This is an incredibly long thread that has technical details beyond my pay grade. But I would like to add a different perspective and some history.
First, I would like to thank those that cited some of our work and make some clarifications. Our JCE paper showing OR overestimate risk ratios was a teaching example. Suggesting we were proposing constancy of an effect across different baseline risks in general or even in the condition we used, is a misinterpretation that surprised me.
Second, Doi suggests the Jon Deeks paper showing OR more homogeneous supports his view. The paper with Charlie Poole and Tyler VanderWeele explaining the limitations of Jon Deeks analysis is extremely important. The paper came about because I asked a question to Charlie at a conference when he said RD was the most appropriate measure. I suggested OR and RR were more homogeneous based on Jon’s study that I was aware of. Tyler became interested because heterogeneity is just a form of “interaction”. Tyler’s expertise in understanding “interactions” allowed him to see what the rest of us had missed - Jon’s results were expected because of power issues, even if OR was not truly more homogenous. But the paper has more implications if you read carefully, along with the accompanying editorial by Panagiotou and Trikalinos (On Effect Measures, Heterogeneity, and the Laws of Nature). What does it actually mean to be more or less homogenous? How are we measuring this when the scales are different? Until we address this philosophical question, the issue of differences in “homogeneity” with baseline risk across different scales cannot really be answered. As one example of the associated dangers, the I-squared (a measure of relative heterogeneity often used in meta-analysis) is so often misinterpreted as “measure of absolute heterogeneity” that several papers have been written trying to correct this (see Borenstein, Higgins, Hedges and Rothstein, Res Synth Methods 2017 DOI: 10.1002/jrsm.1230DOI: 10.1002/jrsm.1230 for an excellent review).

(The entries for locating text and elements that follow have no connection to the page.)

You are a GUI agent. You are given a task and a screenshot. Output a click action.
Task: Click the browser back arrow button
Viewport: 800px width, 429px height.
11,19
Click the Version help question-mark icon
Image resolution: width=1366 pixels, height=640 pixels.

Third, “homogeneity” on any scale will be dependent on the true data generating process (DGP) mechanisms. We just don’t know what that is for any particular context. As Sander suggested, it is likely different for different contexts or subpopulations. Examining for effect heterogeneity in a single study by including interaction terms sounds like a good idea, but these analyses are usually grossly underpowered, and therefore do not provide much insight. Relying on p-values to conclusions will likely lead to many incorrect inferences.
In the end, we conduct studies to help inform decision makers, who may be public health, clinicians, or patients. We need to communicate effectively to these groups. I found Doi’s example above with subgroups actually quite difficult to follow but maybe others found it easy. That said, I want to highlight that Doi suggests to convert the increase in death odds to number needed to harm (NNH) for the patient. I am not a fan of NNT/NNH because my experience is that patients do not understand it well, notwithstanding claims by some others. That is a separate discussion. Regardless, NNH is simply the inverse of RD. If Doi believes we should be conveying NNH, he is saying that RD is the more relevant measure than OR to convey to patients.

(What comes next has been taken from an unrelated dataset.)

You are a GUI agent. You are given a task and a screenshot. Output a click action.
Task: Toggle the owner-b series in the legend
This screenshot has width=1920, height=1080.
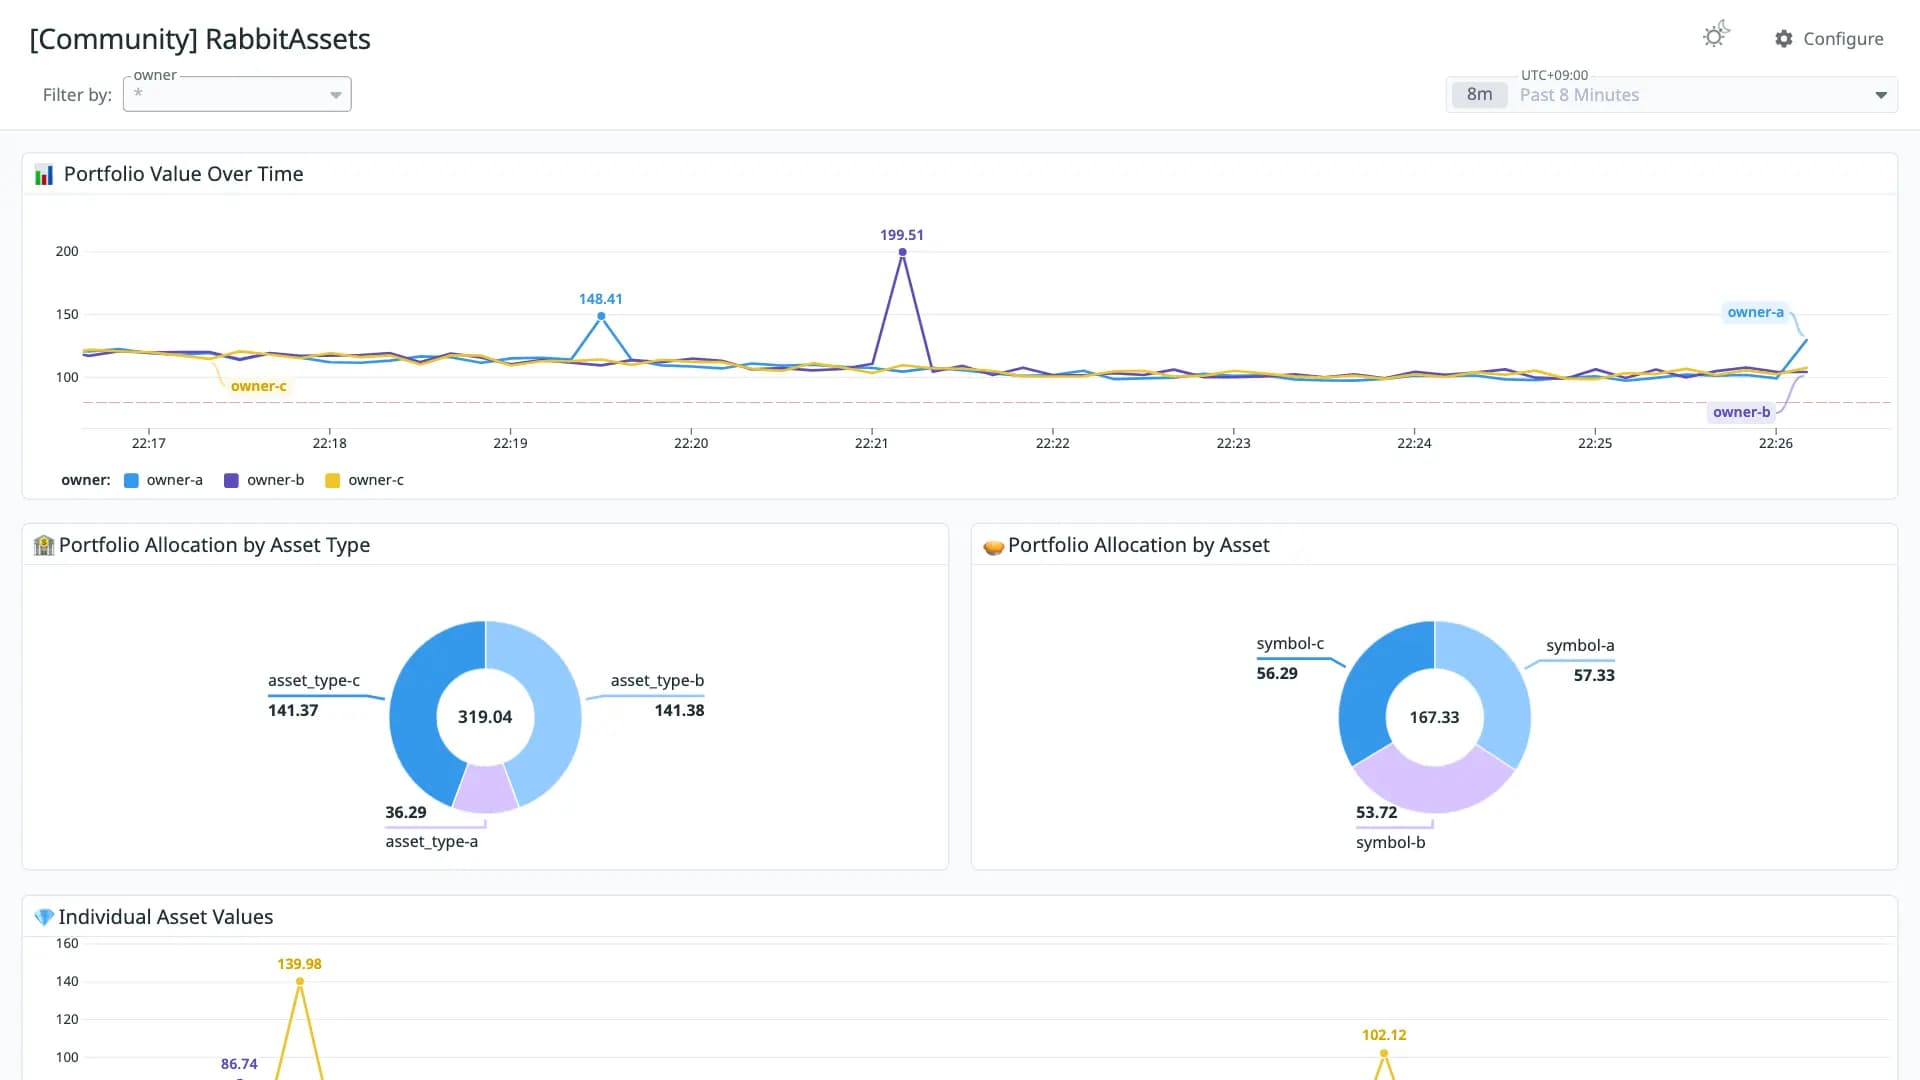pos(264,480)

My own perspective is that for a dichotomous treatment and outcome, patients/decision makers must understand the risk with treatment and the risk without treatment (see Stovitz SD, Shrier I. Medical decision making and the importance of baseline risk. Br J Gen Pract 2013;63:795-7 for more detailed discussion). The risk (not risk ratio or risk difference) is preferable to the odds (not odds ratio) because they are more easily understood. I would suggest you work through the following example. Do you want to have early surgery based on the following:
The odds of having a good outcome without treatment is 1:1, and the odds of having a good outcome with treatment is 3:1. However, if you have surgery, the odds are also 1:9 that you will have scarring and permanent damage due to the surgery. If you delay surgery, the results are not as good and the odds of having a good outcome are 2:1.
How long has it taken you to think about the numbers? And this is a site for statisticians and epidemiologists. Now imagine you are talking to a patient or decision maker who was never any good at math. Why not do your own study and try it with some of your family members?
Now try the same exercise with risks (probabilities).
The probability of a good outcome (risk) is 50% without treatment and 75% with treatment. However, the risk of having scarring and permanent damage due to surgery is 10%. If you wait to see if you heal without surgery but don’t, and therefore decide for late surgery, the probability of a good outcome is 67%.
From the risks, we can easily see that if surgery was routinely performed, we would be operating on 50% of the people that don’t need it (because 50% do well without surgery). Of those that would benefit with surgery (an additional 25%), 2/3 (17% of 25%) would have done just as well if they had surgery later. With a little more math that can be explained to patients (preferably with iconograms so they can visualize the differences), early surgery helps 8/100 more people (75/100 vs 67/100, after including those that heal without surgery and with late surgery). However, 10/100 will have scarring and permanent damage. Do you want the surgery?
Some will decide for early surgery and some against early surgery but that is not important. You may even come up with the same answer using both methods. If you find it easier to use odds instead of probabilities, then you should use odds. If you find it easier to use risks/probabilities, you should use risks/probabilities. If you are communicating to someone else, you should use whatever they find easiest to understand. My own experience is that probabilities are understood much better by my patients than other measures.